> **Records for processing**
★ ★ ★ ★ ★
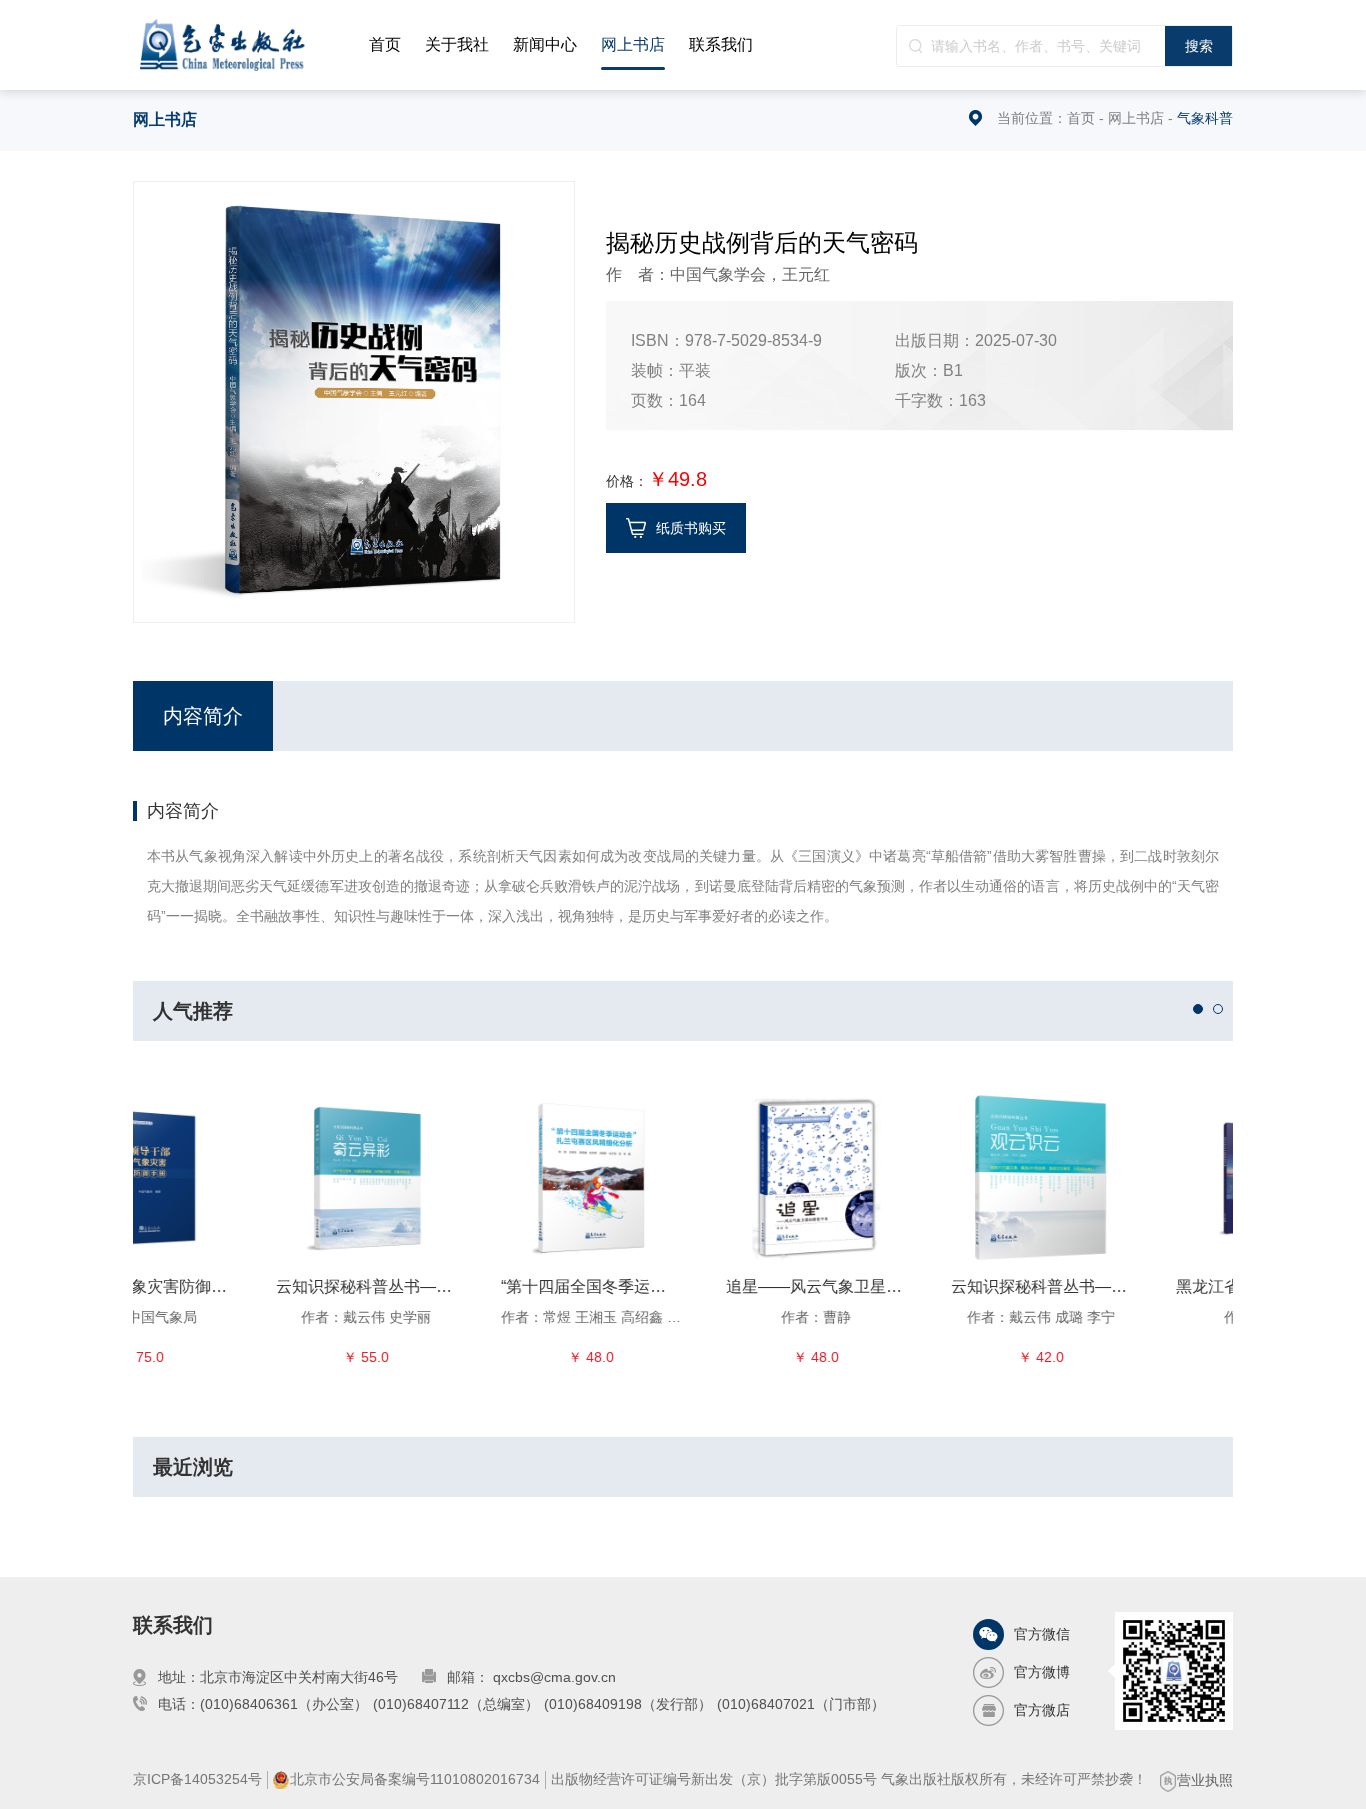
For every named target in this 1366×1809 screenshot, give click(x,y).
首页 (385, 44)
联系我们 (721, 44)
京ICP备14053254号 (197, 1779)
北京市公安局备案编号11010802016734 (415, 1779)
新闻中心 (545, 44)
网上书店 (633, 44)
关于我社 (457, 44)
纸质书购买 (691, 528)
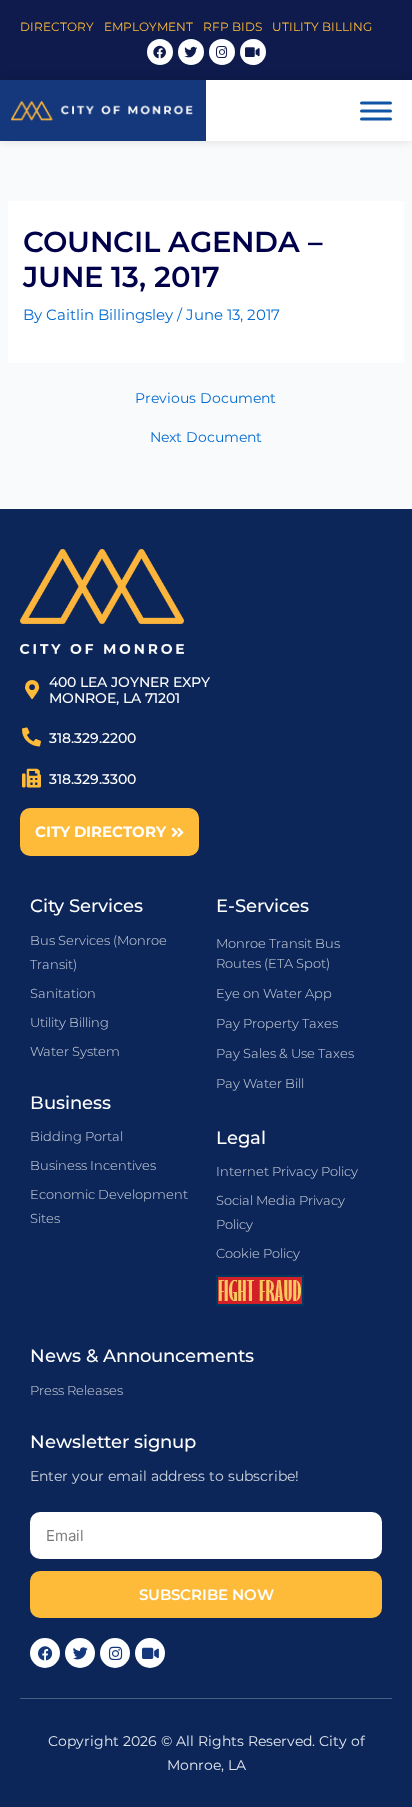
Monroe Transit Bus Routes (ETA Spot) (278, 953)
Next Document (206, 438)
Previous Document (205, 399)
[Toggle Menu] (376, 110)
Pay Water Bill (260, 1083)
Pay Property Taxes (277, 1023)
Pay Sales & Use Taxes (285, 1053)
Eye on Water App (274, 993)
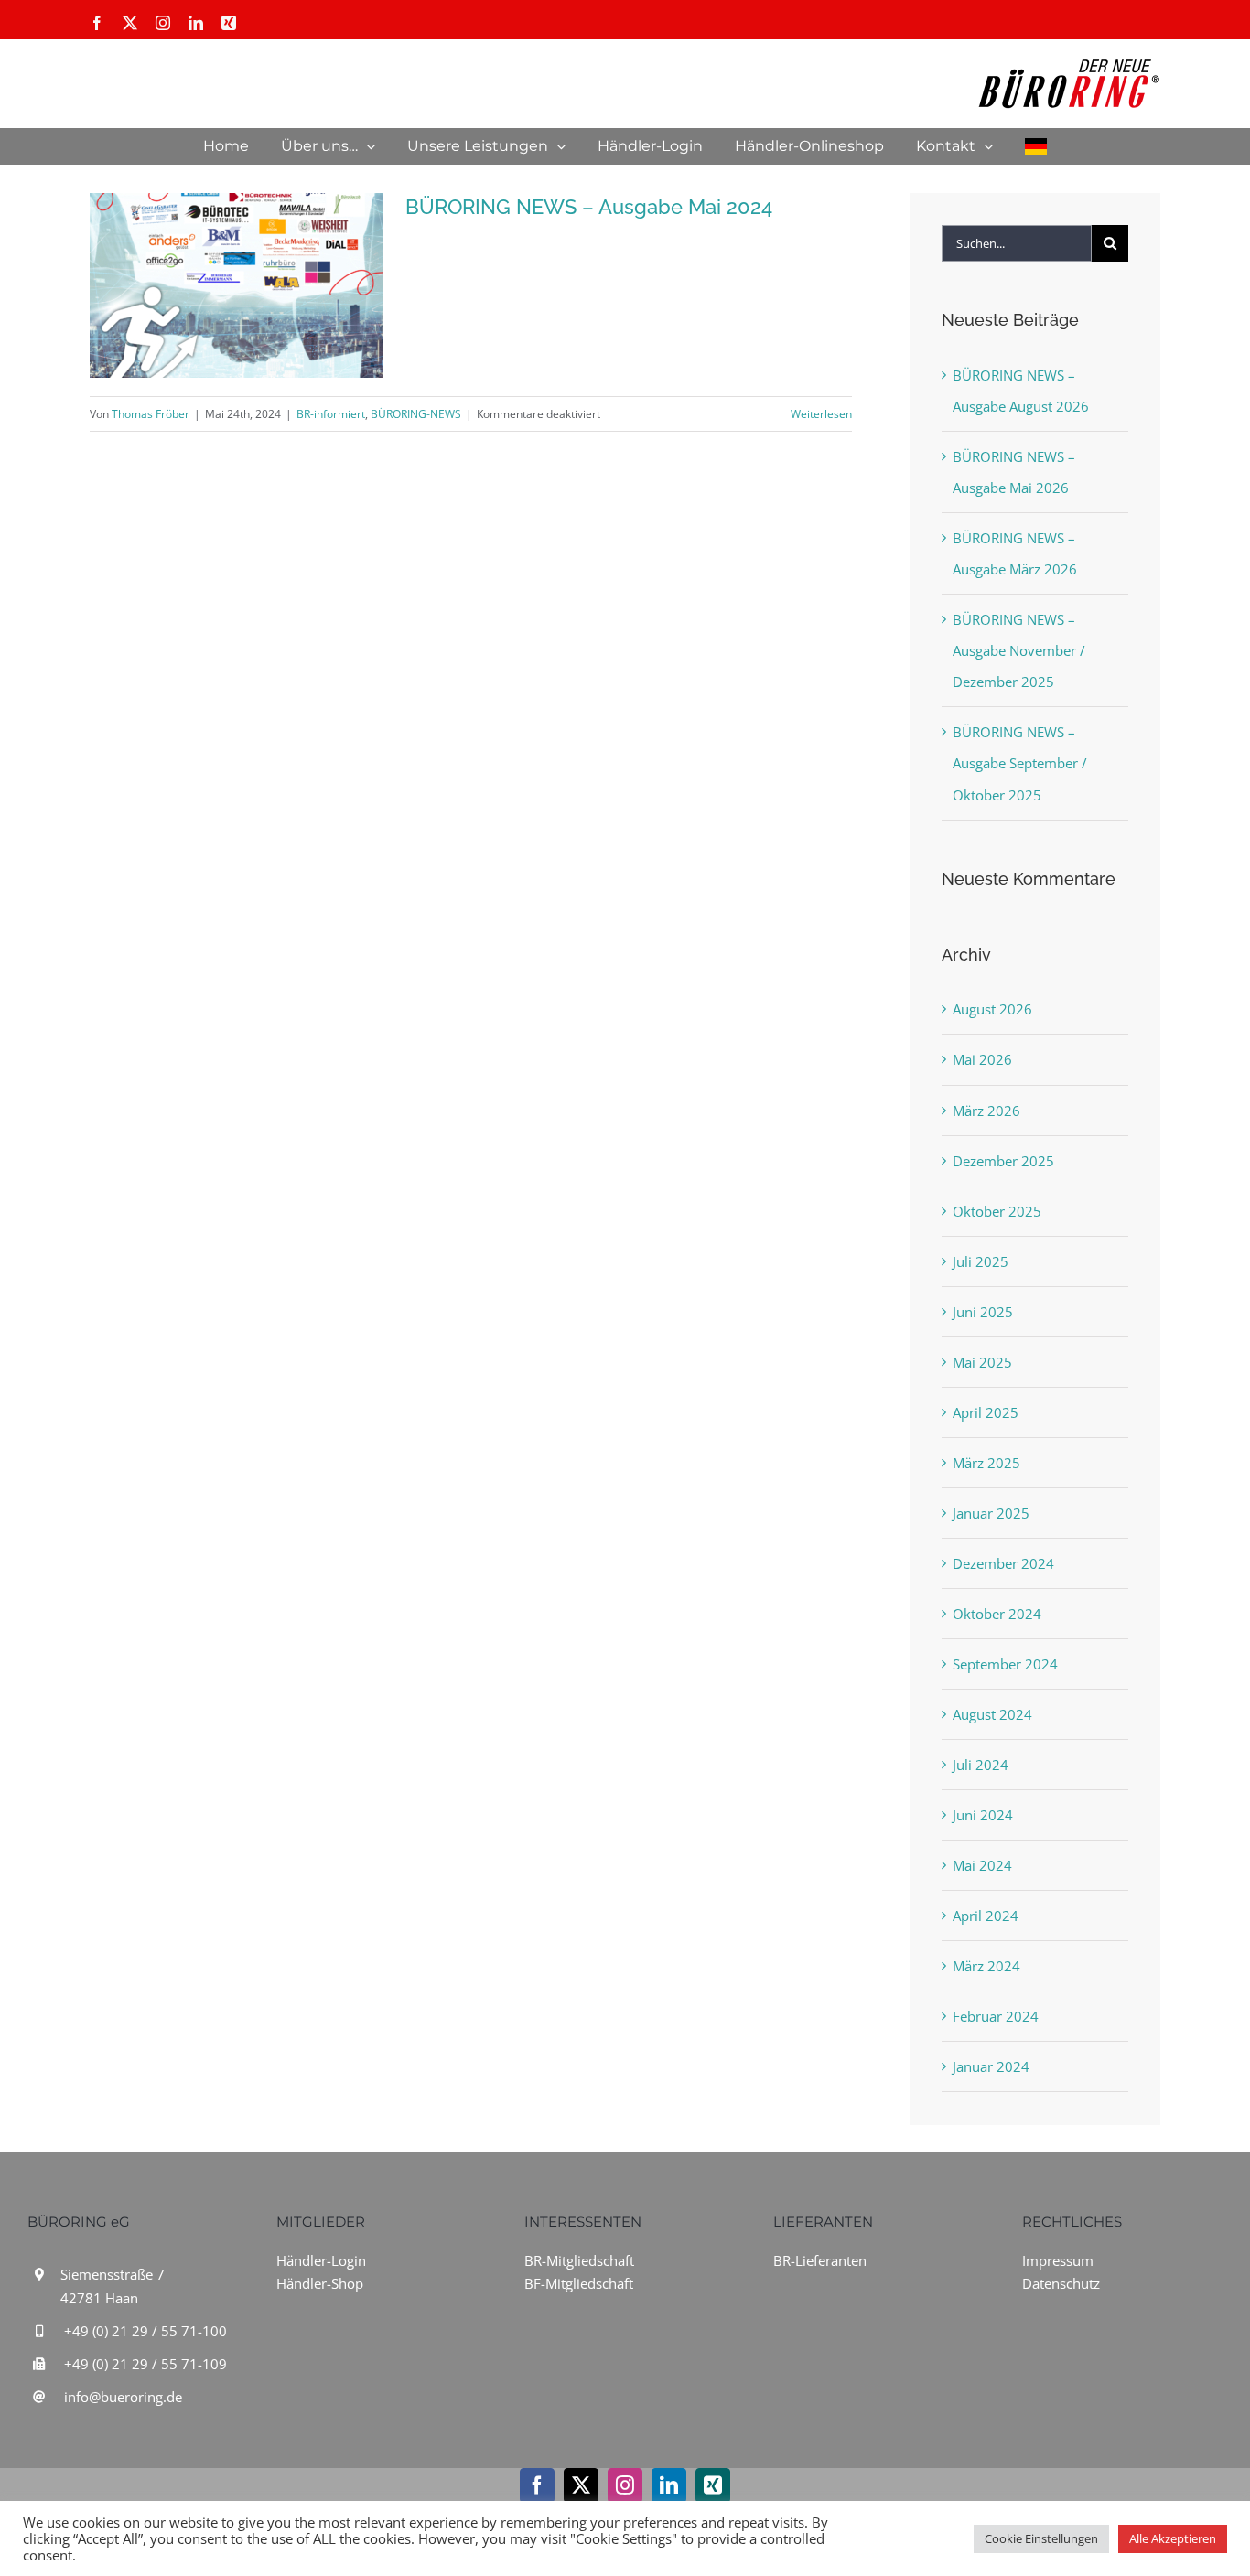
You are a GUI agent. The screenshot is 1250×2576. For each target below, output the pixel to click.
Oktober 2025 (997, 1211)
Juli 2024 (980, 1764)
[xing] (712, 2485)
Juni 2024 (983, 1815)
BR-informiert (330, 414)
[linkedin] (669, 2485)
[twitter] (581, 2485)
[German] (1036, 146)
★ ★ ★ ★ ★
> **Work order**
Search the listing for "screenshot" and copy each line holding it.

> **Reply to the task**
For every named target in this 1366×1809 screenshot, give click(x,y).
You are a GUI agent. The screenshot is 1250×2576. For each target below, output the pixel to click.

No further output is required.